## REQUIRED TASK:
Copy the rows verbatim, starting with the line that contains "Task: Place cursor" and running through the last of the rows.

# # # # # # #

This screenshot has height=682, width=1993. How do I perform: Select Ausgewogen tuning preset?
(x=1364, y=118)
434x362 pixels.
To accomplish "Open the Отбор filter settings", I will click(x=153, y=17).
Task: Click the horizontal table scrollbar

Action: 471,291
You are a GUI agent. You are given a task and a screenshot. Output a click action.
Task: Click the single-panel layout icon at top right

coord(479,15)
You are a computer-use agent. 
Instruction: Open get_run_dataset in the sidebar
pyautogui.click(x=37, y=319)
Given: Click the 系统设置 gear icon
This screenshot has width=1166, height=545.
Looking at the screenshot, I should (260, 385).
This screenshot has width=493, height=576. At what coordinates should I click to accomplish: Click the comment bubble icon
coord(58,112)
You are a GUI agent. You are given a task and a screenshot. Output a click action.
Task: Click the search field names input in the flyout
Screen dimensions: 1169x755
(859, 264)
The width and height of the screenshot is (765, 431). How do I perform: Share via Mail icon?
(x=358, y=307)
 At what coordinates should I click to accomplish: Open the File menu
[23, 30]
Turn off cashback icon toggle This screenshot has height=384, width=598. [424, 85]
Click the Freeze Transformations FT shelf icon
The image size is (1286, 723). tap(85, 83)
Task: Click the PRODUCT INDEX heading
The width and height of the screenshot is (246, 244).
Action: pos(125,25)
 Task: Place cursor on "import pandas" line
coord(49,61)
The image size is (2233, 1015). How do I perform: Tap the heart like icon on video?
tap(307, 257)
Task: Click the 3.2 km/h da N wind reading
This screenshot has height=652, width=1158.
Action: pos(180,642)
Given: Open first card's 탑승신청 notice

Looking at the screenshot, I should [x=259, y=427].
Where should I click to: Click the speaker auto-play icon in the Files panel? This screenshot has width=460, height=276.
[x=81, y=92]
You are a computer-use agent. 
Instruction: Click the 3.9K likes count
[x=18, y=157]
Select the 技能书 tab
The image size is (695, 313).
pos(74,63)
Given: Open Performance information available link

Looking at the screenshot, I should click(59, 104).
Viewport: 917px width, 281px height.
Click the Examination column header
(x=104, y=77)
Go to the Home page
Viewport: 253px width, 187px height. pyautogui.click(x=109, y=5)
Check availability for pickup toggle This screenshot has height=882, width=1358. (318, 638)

# # # # # # #

## SOLUTION TO THIS TASK:
 Task: Place cursor on "import pandas" line
coord(49,61)
The image size is (2233, 1015). How do I perform: Tap the heart like icon on video?
tap(307, 257)
Task: Click the 3.2 km/h da N wind reading
This screenshot has height=652, width=1158.
Action: pos(180,642)
Given: Open first card's 탑승신청 notice

Looking at the screenshot, I should [x=259, y=427].
Where should I click to: Click the speaker auto-play icon in the Files panel? This screenshot has width=460, height=276.
[x=81, y=92]
You are a computer-use agent. 
Instruction: Click the 3.9K likes count
[x=18, y=157]
Select the 技能书 tab
The image size is (695, 313).
pos(74,63)
Given: Open Performance information available link

Looking at the screenshot, I should click(59, 104).
Viewport: 917px width, 281px height.
Click the Examination column header
(x=104, y=77)
Go to the Home page
Viewport: 253px width, 187px height. pyautogui.click(x=109, y=5)
Check availability for pickup toggle This screenshot has height=882, width=1358. (318, 638)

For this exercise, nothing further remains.